● PROVIDED TEXT:
= = = = =

Fish kill hits 2 Dagupan ponds
DAGUPAN CITY, Philippines–Thousands of bangus (milkfish) went belly up here on Thursday after a fish kill hit two areas in this coastal city.
But city agriculturist Emma Molina described the fish kill as “slight” because pond owners immediately harvested their stocks when they observed their bangus gasping for air and swimming near the ponds’ surface.
Molina said at least 15,000 bangus floated in a two-hectare pond owned by Manny Soy in Barangay Tambac while 35,000 bangus surfaced in a three-hectare pond owned by Lucas Ballesteros in Barangay Lomboy.
“In Barangay Tambac, the dissolved oxygen (DO) in the pond was only 0.55 parts per thousand (ppt), while in Lomboy, the DO was 1.55 ppt,” Molina said.
A pond should have at least a DO of 3 ppt for the stock to survive, she said.
This was the first fish kill here after Mayor Benjamin Lim cleared the city’s rivers of fish pens and other fishing structures in 2010.
In May 2002, bangus growers here experienced the worst fish kill when at least P10-million worth of milkfish went belly up in six villages.
Molina said the pond owner in Lomboy overstocked, reducing the DO in his pond. But in Tambac, she said, the DO dropped because of the neap tide and the abnormal weather condition here on Wednesday.
“On Wednesday, it was gloomy in the morning and then the temperature increased toward noon and it was hot in the afternoon. And then this morning (Thursday), it was as if it was going to rain but the sun came out,” Molina said.

= = = = =

● EXTRACTED MATERIAL:
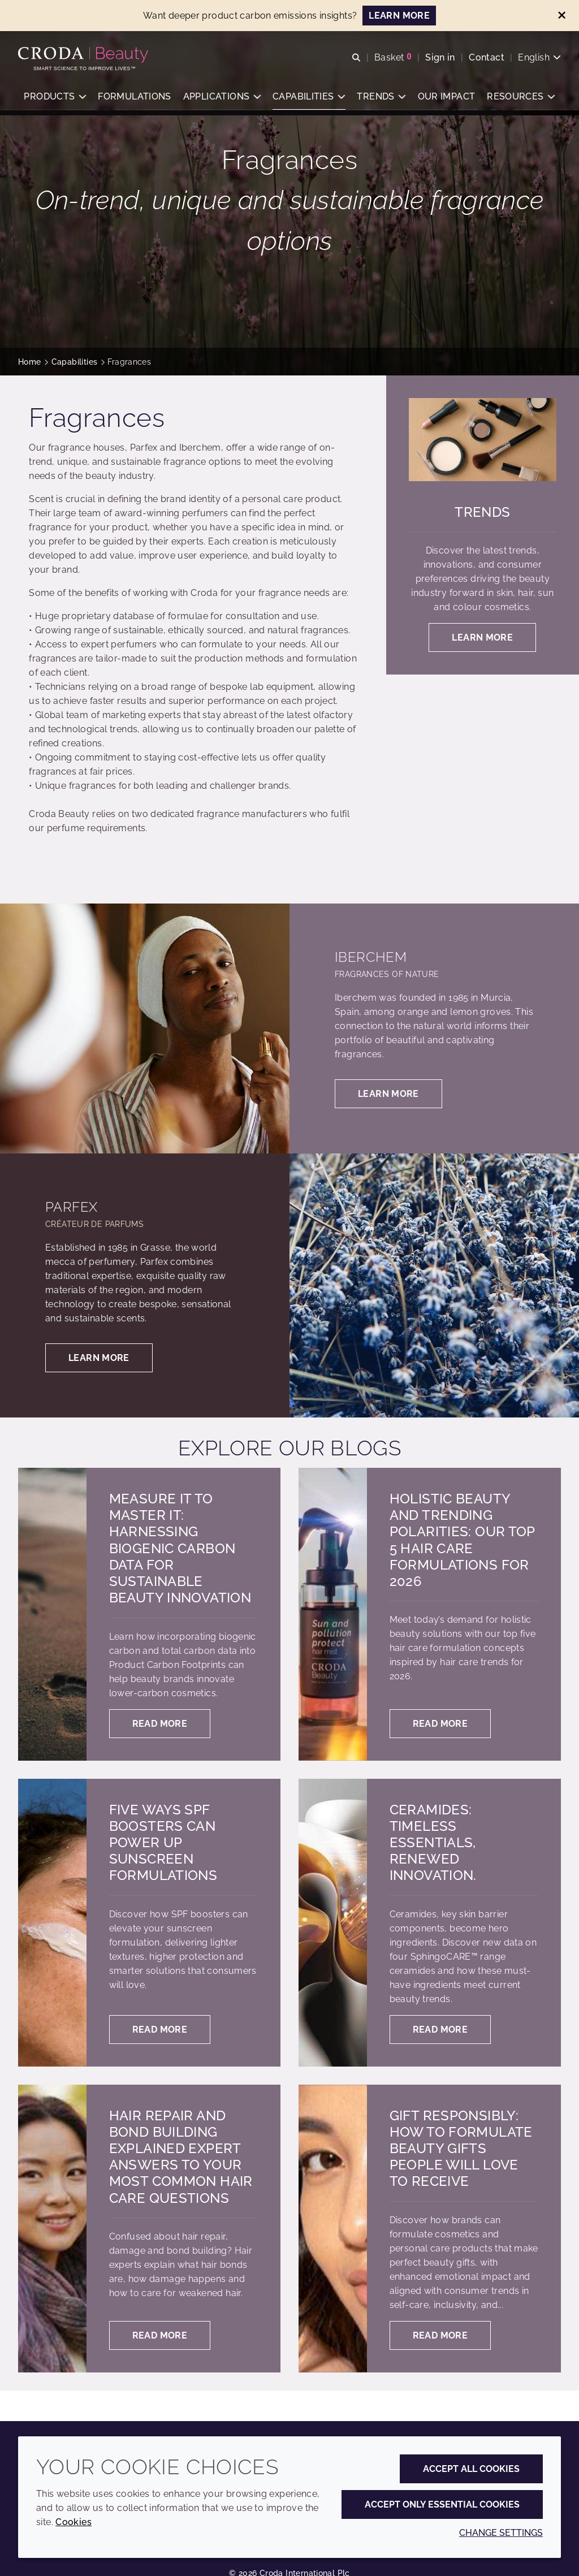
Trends (482, 512)
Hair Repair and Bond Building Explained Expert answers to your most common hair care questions (181, 2156)
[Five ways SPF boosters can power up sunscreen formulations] (52, 1923)
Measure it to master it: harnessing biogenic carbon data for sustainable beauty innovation (180, 1548)
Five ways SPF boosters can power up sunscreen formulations (163, 1842)
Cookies (73, 2522)
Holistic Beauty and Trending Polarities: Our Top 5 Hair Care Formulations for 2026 (462, 1539)
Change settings (501, 2532)
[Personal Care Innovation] (84, 55)
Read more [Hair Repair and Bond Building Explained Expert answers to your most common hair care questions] (159, 2335)
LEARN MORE (399, 15)
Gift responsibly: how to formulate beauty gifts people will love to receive (461, 2148)
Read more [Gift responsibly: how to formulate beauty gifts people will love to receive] (440, 2335)
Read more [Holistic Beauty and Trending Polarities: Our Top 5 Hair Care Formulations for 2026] (440, 1723)
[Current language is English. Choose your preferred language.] (539, 58)
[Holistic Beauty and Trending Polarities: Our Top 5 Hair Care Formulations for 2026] (333, 1614)
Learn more (388, 1093)
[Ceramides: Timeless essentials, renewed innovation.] (333, 1923)
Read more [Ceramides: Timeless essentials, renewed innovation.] (440, 2029)
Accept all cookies (471, 2468)
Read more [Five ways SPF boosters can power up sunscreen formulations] (159, 2029)
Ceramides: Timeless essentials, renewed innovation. (433, 1842)
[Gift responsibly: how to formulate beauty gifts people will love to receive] (333, 2228)
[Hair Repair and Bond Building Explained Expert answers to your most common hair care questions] (52, 2228)
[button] (54, 99)
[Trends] (482, 439)
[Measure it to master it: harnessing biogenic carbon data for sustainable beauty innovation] (52, 1614)
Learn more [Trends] (482, 637)
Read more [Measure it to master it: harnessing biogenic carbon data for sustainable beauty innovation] (159, 1723)
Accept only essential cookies (442, 2504)
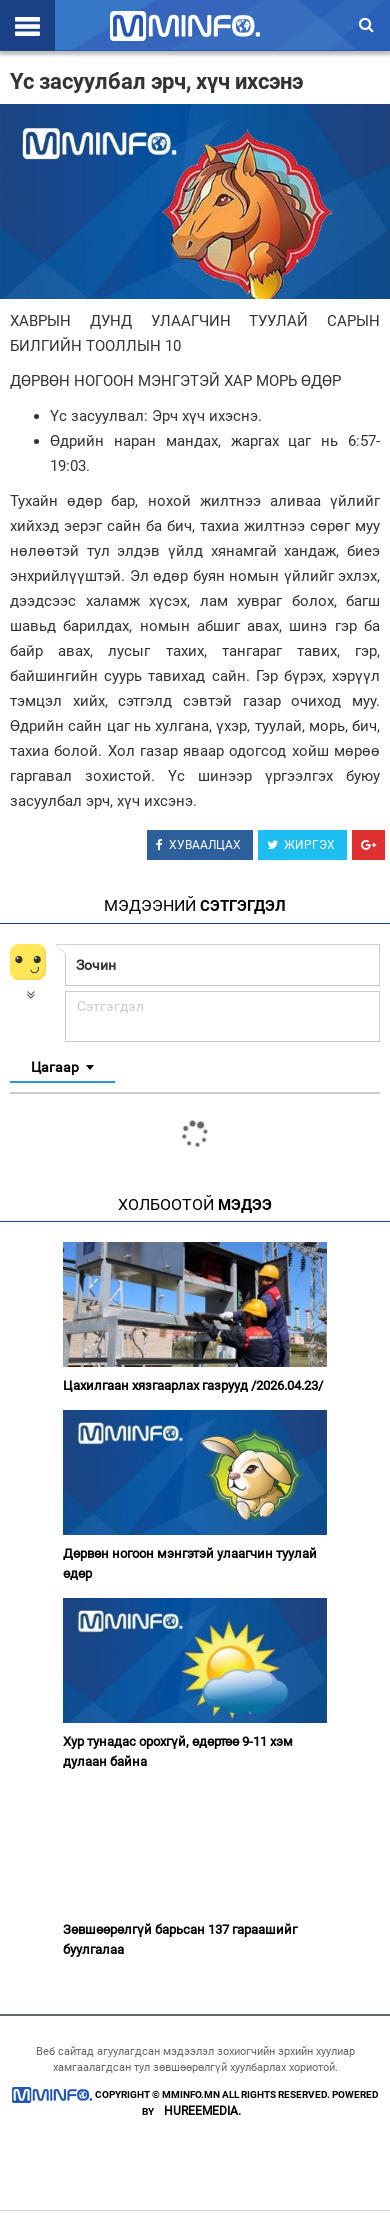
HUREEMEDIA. (202, 2111)
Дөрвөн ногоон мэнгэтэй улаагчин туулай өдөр (190, 1563)
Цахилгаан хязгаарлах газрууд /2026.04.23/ (193, 1385)
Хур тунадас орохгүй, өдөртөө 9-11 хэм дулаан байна (178, 1751)
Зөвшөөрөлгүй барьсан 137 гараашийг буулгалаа (180, 1939)
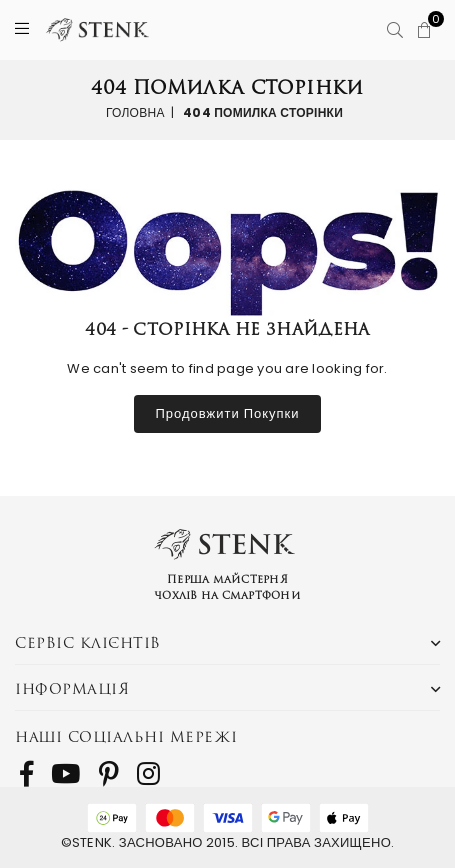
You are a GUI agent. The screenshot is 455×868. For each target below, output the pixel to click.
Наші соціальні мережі (126, 736)
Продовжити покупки (227, 413)
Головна (135, 111)
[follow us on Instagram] (148, 774)
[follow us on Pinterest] (109, 774)
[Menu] (22, 29)
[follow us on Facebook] (26, 774)
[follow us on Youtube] (65, 774)
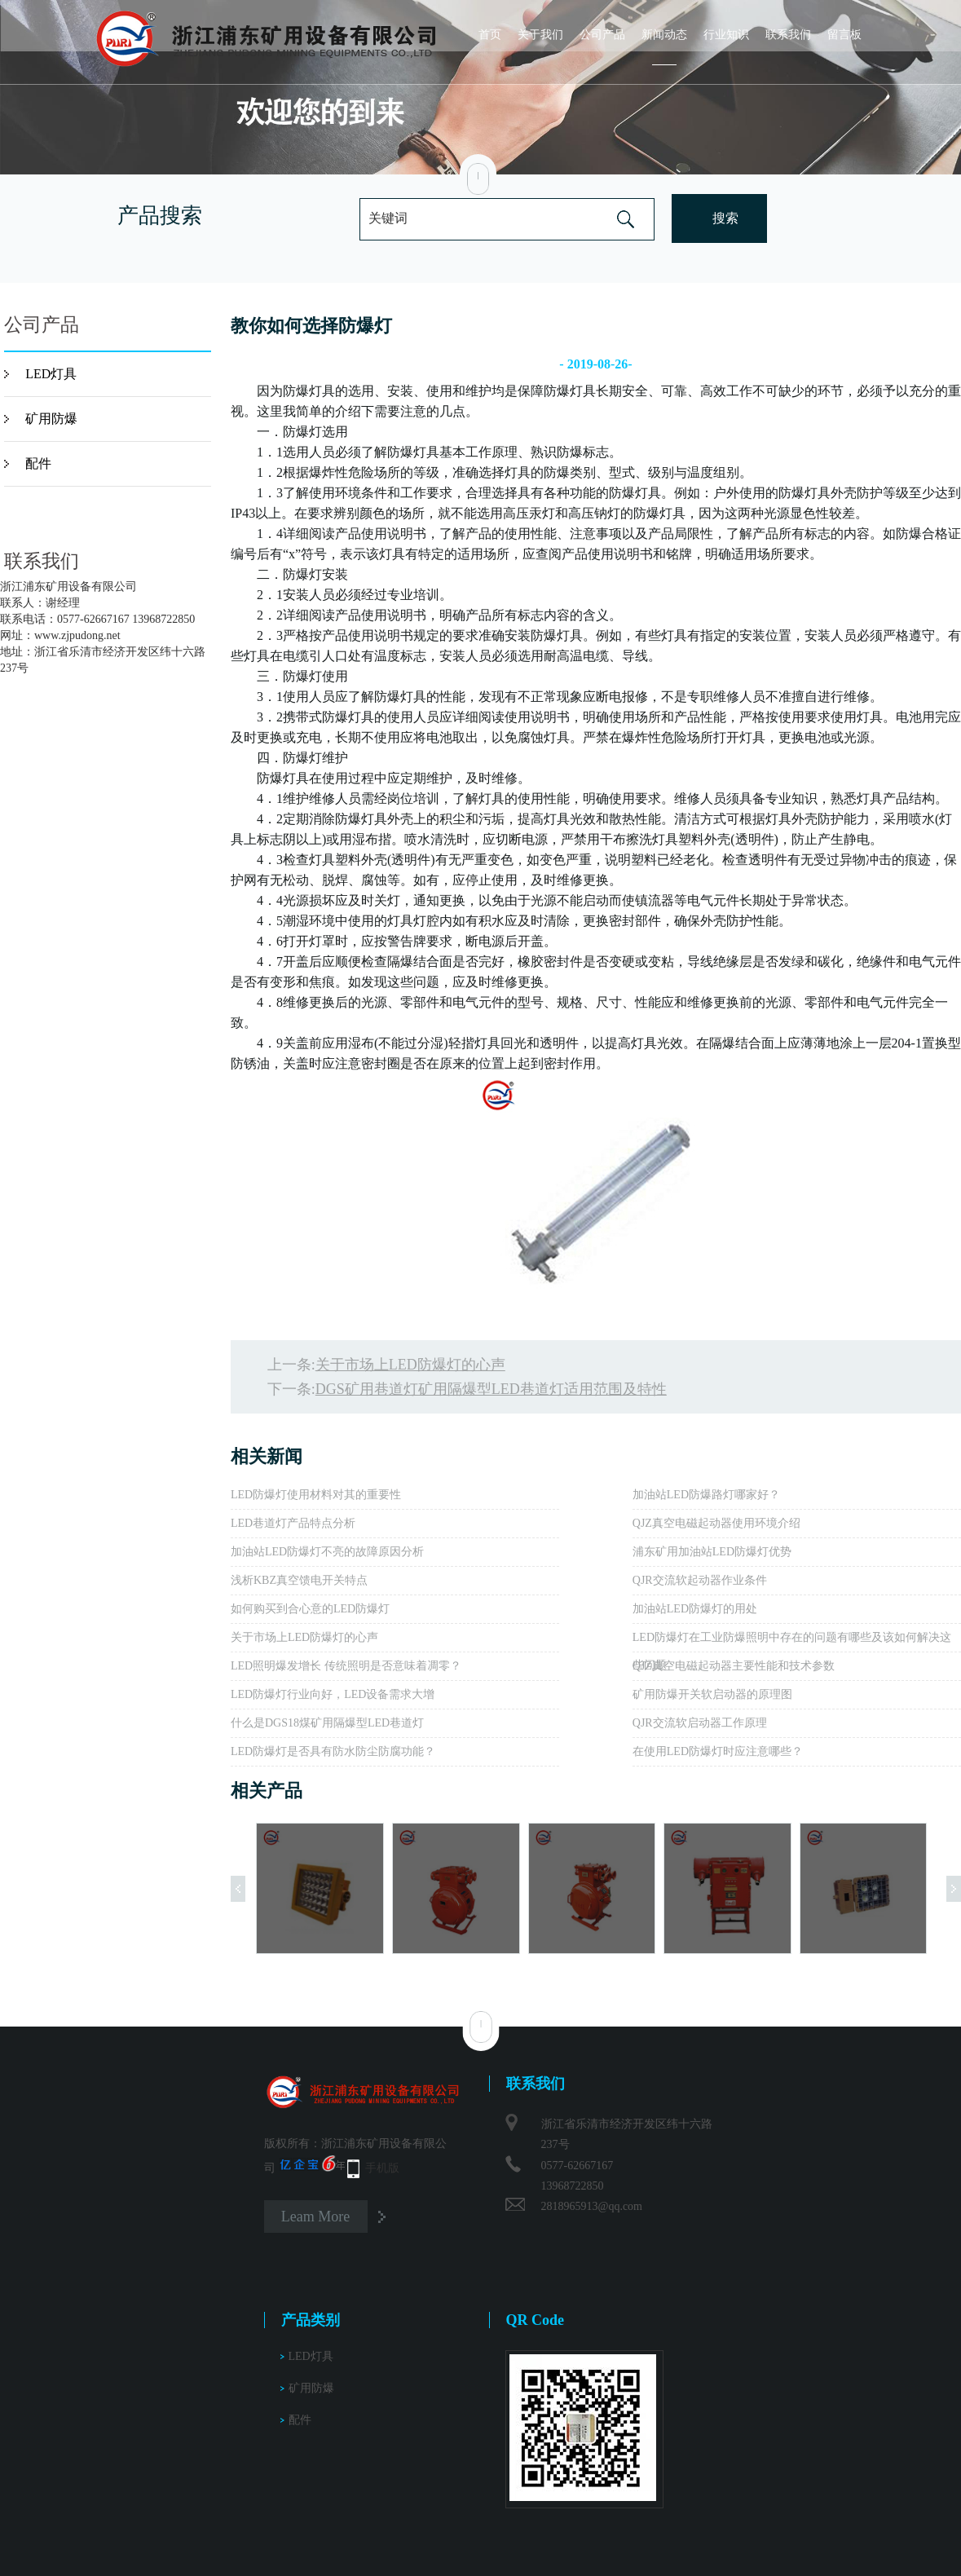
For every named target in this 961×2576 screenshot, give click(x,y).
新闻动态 (664, 35)
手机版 (382, 2168)
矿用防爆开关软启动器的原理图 (712, 1694)
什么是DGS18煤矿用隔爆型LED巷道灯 (327, 1723)
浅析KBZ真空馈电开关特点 (299, 1580)
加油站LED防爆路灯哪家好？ (706, 1495)
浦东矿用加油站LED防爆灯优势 (712, 1552)
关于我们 (540, 35)
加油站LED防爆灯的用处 (695, 1609)
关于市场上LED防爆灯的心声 (410, 1364)
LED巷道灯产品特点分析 (293, 1523)
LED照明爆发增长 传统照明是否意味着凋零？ (346, 1666)
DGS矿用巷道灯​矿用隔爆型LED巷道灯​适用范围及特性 (491, 1389)
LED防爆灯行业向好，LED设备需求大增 (332, 1694)
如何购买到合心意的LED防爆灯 (310, 1609)
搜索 (725, 218)
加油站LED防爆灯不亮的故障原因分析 (327, 1552)
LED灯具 (51, 374)
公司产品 (602, 35)
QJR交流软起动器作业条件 (700, 1580)
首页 (489, 35)
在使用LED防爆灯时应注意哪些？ (718, 1751)
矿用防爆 (51, 419)
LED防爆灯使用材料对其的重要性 (316, 1495)
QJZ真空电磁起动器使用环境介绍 (716, 1523)
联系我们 (788, 35)
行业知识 (726, 35)
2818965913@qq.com (592, 2206)
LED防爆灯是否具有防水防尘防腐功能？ (333, 1751)
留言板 (844, 35)
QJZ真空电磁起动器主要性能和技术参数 (734, 1666)
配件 (38, 463)
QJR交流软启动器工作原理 (700, 1723)
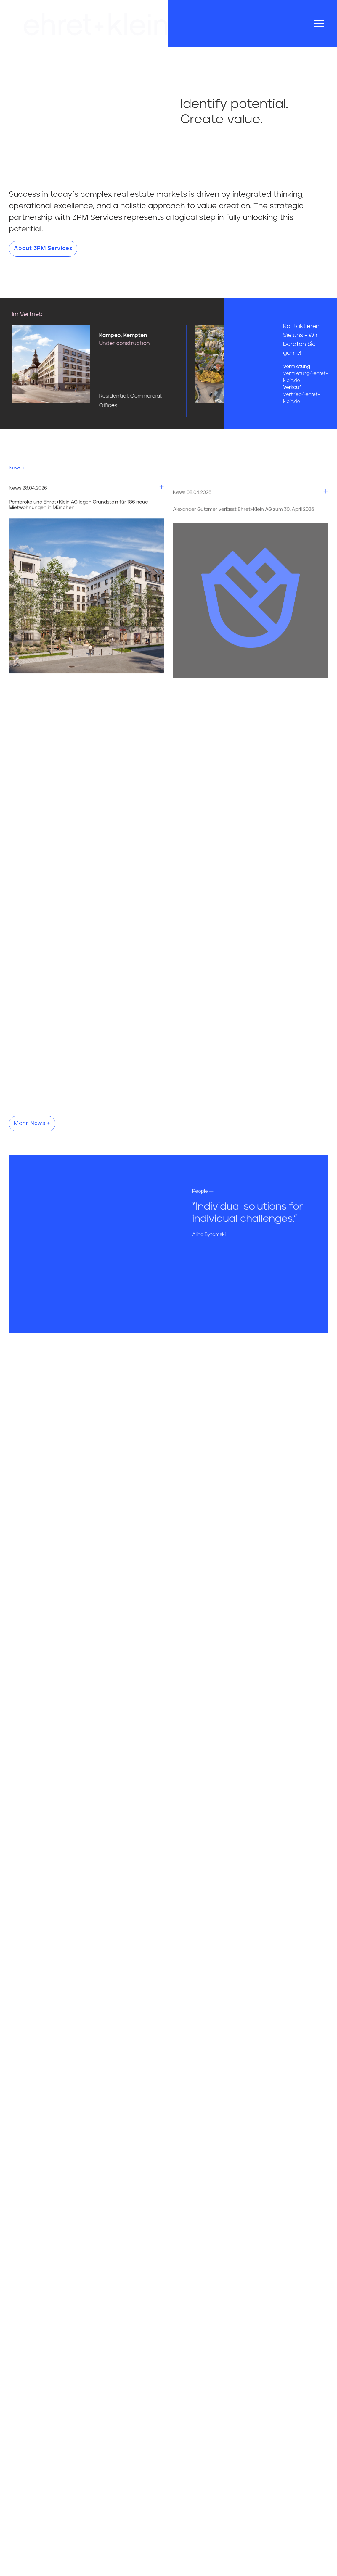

= = = = =

● WORK INSTRUCTIONS:
[A] Set down the part of the Dagupan fish kill report from "In May 2002, bangus" up to and including "here on Wednesday.", word for word.
[B] In the Dagupan fish kill report, how many bangus surfaced in the pond owned by Lucas Ballesteros in Barangay Lomboy?
The records have no connection to the Dagupan fish kill report.

● THE RESULTS:
[A]
In May 2002, bangus growers here experienced the worst fish kill when at least P10-million worth of milkfish went belly up in six villages.
Molina said the pond owner in Lomboy overstocked, reducing the DO in his pond. But in Tambac, she said, the DO dropped because of the neap tide and the abnormal weather condition here on Wednesday.

[B] 35,000 bangus